[Stored data]

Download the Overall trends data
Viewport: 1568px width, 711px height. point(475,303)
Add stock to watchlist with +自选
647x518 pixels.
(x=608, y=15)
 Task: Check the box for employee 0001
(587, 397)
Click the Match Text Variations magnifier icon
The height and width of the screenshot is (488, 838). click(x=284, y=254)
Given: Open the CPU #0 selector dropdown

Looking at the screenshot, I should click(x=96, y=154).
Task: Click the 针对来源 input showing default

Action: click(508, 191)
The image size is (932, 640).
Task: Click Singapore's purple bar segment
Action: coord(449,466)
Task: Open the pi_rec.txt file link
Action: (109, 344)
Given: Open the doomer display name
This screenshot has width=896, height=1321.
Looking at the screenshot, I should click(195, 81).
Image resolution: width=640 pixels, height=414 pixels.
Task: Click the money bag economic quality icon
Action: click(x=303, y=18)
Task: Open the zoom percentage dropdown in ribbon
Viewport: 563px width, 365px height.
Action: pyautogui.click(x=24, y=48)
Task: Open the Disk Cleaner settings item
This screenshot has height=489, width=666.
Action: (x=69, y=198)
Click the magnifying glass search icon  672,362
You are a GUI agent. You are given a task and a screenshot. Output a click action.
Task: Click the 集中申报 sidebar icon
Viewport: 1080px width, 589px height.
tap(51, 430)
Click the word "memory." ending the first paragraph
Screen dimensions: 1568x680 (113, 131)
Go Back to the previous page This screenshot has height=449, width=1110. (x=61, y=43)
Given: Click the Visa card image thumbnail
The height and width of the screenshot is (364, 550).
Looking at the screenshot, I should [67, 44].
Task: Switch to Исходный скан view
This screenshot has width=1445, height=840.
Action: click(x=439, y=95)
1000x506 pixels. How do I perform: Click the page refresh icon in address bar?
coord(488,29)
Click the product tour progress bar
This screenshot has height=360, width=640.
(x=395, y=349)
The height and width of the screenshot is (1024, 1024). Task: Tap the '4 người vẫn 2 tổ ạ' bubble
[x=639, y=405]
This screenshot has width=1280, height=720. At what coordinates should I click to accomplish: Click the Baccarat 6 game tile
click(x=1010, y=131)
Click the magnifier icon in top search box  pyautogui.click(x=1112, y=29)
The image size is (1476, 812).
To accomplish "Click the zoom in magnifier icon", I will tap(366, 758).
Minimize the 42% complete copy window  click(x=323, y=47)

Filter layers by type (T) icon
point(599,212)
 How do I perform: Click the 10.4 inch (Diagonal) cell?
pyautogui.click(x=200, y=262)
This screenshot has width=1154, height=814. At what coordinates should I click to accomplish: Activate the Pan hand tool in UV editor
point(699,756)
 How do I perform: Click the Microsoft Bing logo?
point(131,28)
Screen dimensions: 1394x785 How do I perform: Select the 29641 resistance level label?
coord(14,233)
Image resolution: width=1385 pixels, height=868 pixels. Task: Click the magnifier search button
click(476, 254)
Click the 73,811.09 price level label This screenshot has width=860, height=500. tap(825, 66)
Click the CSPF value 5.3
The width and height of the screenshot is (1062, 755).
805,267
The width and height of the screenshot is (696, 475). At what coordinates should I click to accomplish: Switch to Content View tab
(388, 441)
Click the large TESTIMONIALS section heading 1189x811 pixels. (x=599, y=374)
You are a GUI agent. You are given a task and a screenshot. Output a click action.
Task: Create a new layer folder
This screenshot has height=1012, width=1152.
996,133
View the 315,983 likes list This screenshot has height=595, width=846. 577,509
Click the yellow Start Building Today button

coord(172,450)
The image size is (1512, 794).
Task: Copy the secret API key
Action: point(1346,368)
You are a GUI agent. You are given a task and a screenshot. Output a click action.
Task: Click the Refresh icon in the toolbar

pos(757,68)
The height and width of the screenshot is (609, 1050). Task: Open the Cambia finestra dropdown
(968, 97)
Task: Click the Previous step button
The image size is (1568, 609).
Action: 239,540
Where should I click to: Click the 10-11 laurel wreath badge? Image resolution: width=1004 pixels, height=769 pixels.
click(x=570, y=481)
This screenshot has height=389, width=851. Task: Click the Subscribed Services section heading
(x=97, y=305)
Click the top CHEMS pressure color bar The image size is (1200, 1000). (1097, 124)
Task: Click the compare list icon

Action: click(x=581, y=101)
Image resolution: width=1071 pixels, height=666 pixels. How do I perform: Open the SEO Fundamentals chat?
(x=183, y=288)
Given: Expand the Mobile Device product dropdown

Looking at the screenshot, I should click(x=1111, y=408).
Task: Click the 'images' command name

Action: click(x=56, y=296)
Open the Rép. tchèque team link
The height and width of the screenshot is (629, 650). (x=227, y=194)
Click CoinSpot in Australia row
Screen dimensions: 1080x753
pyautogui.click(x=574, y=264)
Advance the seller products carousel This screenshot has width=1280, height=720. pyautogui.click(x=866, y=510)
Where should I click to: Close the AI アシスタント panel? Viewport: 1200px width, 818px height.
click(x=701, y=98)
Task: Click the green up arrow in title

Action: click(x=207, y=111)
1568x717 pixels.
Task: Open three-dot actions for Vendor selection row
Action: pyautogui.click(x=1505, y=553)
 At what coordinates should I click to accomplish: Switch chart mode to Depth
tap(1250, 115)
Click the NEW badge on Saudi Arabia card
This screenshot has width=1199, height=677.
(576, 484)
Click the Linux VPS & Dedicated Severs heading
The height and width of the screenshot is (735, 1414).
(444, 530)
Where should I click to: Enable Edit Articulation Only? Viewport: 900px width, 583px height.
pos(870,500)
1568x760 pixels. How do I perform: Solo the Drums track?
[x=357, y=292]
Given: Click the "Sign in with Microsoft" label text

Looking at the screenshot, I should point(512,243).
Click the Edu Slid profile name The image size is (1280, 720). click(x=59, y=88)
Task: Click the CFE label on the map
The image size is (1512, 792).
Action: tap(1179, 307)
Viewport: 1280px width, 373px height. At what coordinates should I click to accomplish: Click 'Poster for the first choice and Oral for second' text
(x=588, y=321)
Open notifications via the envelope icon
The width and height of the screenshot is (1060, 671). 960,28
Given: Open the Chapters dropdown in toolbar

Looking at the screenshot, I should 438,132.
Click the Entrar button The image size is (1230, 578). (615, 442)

• **YOUR ASSIGNMENT**
Would you copy out each record precisely as it stands?

• **TASK RESULT**
Download the Overall trends data
Viewport: 1568px width, 711px height. point(475,303)
Add stock to watchlist with +自选
647x518 pixels.
(x=608, y=15)
 Task: Check the box for employee 0001
(587, 397)
Click the Match Text Variations magnifier icon
The height and width of the screenshot is (488, 838). click(x=284, y=254)
Given: Open the CPU #0 selector dropdown

Looking at the screenshot, I should click(x=96, y=154).
Task: Click the 针对来源 input showing default

Action: click(508, 191)
The image size is (932, 640).
Task: Click Singapore's purple bar segment
Action: coord(449,466)
Task: Open the pi_rec.txt file link
Action: (109, 344)
Given: Open the doomer display name
This screenshot has width=896, height=1321.
Looking at the screenshot, I should click(195, 81).
Image resolution: width=640 pixels, height=414 pixels.
Task: Click the money bag economic quality icon
Action: click(x=303, y=18)
Task: Open the zoom percentage dropdown in ribbon
Viewport: 563px width, 365px height.
Action: pyautogui.click(x=24, y=48)
Task: Open the Disk Cleaner settings item
This screenshot has height=489, width=666.
Action: (x=69, y=198)
Click the magnifying glass search icon  672,362
You are a GUI agent. You are given a task and a screenshot. Output a click action.
Task: Click the 集中申报 sidebar icon
Viewport: 1080px width, 589px height.
tap(51, 430)
Click the word "memory." ending the first paragraph
Screen dimensions: 1568x680 (113, 131)
Go Back to the previous page This screenshot has height=449, width=1110. (x=61, y=43)
Given: Click the Visa card image thumbnail
The height and width of the screenshot is (364, 550).
Looking at the screenshot, I should [67, 44].
Task: Switch to Исходный скан view
This screenshot has width=1445, height=840.
Action: click(x=439, y=95)
1000x506 pixels. How do I perform: Click the page refresh icon in address bar?
coord(488,29)
Click the product tour progress bar
This screenshot has height=360, width=640.
(x=395, y=349)
The height and width of the screenshot is (1024, 1024). Task: Tap the '4 người vẫn 2 tổ ạ' bubble
[x=639, y=405]
This screenshot has width=1280, height=720. At what coordinates should I click to accomplish: Click the Baccarat 6 game tile
click(x=1010, y=131)
Click the magnifier icon in top search box  pyautogui.click(x=1112, y=29)
The image size is (1476, 812).
To accomplish "Click the zoom in magnifier icon", I will tap(366, 758).
Minimize the 42% complete copy window  click(x=323, y=47)

Filter layers by type (T) icon
point(599,212)
 How do I perform: Click the 10.4 inch (Diagonal) cell?
pyautogui.click(x=200, y=262)
This screenshot has width=1154, height=814. At what coordinates should I click to accomplish: Activate the Pan hand tool in UV editor
point(699,756)
 How do I perform: Click the Microsoft Bing logo?
point(131,28)
Screen dimensions: 1394x785 How do I perform: Select the 29641 resistance level label?
coord(14,233)
Image resolution: width=1385 pixels, height=868 pixels. Task: Click the magnifier search button
click(476, 254)
Click the 73,811.09 price level label This screenshot has width=860, height=500. tap(825, 66)
Click the CSPF value 5.3
The width and height of the screenshot is (1062, 755).
805,267
The width and height of the screenshot is (696, 475). At what coordinates should I click to accomplish: Switch to Content View tab
(388, 441)
Click the large TESTIMONIALS section heading 1189x811 pixels. (x=599, y=374)
You are a GUI agent. You are given a task and a screenshot. Output a click action.
Task: Create a new layer folder
This screenshot has height=1012, width=1152.
996,133
View the 315,983 likes list This screenshot has height=595, width=846. 577,509
Click the yellow Start Building Today button

coord(172,450)
The image size is (1512, 794).
Task: Copy the secret API key
Action: point(1346,368)
You are a GUI agent. You are given a task and a screenshot. Output a click action.
Task: Click the Refresh icon in the toolbar

pos(757,68)
The height and width of the screenshot is (609, 1050). Task: Open the Cambia finestra dropdown
(968, 97)
Task: Click the Previous step button
The image size is (1568, 609).
Action: 239,540
Where should I click to: Click the 10-11 laurel wreath badge? Image resolution: width=1004 pixels, height=769 pixels.
click(x=570, y=481)
This screenshot has height=389, width=851. Task: Click the Subscribed Services section heading
(x=97, y=305)
Click the top CHEMS pressure color bar The image size is (1200, 1000). (1097, 124)
Task: Click the compare list icon

Action: click(x=581, y=101)
Image resolution: width=1071 pixels, height=666 pixels. How do I perform: Open the SEO Fundamentals chat?
(x=183, y=288)
Given: Expand the Mobile Device product dropdown

Looking at the screenshot, I should click(x=1111, y=408).
Task: Click the 'images' command name

Action: click(x=56, y=296)
Open the Rép. tchèque team link
The height and width of the screenshot is (629, 650). (x=227, y=194)
Click CoinSpot in Australia row
Screen dimensions: 1080x753
pyautogui.click(x=574, y=264)
Advance the seller products carousel This screenshot has width=1280, height=720. pyautogui.click(x=866, y=510)
Where should I click to: Close the AI アシスタント panel? Viewport: 1200px width, 818px height.
click(x=701, y=98)
Task: Click the green up arrow in title

Action: click(x=207, y=111)
1568x717 pixels.
Task: Open three-dot actions for Vendor selection row
Action: pyautogui.click(x=1505, y=553)
 At what coordinates should I click to accomplish: Switch chart mode to Depth
tap(1250, 115)
Click the NEW badge on Saudi Arabia card
This screenshot has width=1199, height=677.
(576, 484)
Click the Linux VPS & Dedicated Severs heading
The height and width of the screenshot is (735, 1414).
(444, 530)
Where should I click to: Enable Edit Articulation Only? Viewport: 900px width, 583px height.
pos(870,500)
1568x760 pixels. How do I perform: Solo the Drums track?
[x=357, y=292]
Given: Click the "Sign in with Microsoft" label text

Looking at the screenshot, I should point(512,243).
Click the Edu Slid profile name The image size is (1280, 720). click(x=59, y=88)
Task: Click the CFE label on the map
The image size is (1512, 792).
Action: tap(1179, 307)
Viewport: 1280px width, 373px height. At what coordinates should I click to accomplish: Click 'Poster for the first choice and Oral for second' text
(x=588, y=321)
Open notifications via the envelope icon
The width and height of the screenshot is (1060, 671). 960,28
Given: Open the Chapters dropdown in toolbar

Looking at the screenshot, I should 438,132.
Click the Entrar button The image size is (1230, 578). (615, 442)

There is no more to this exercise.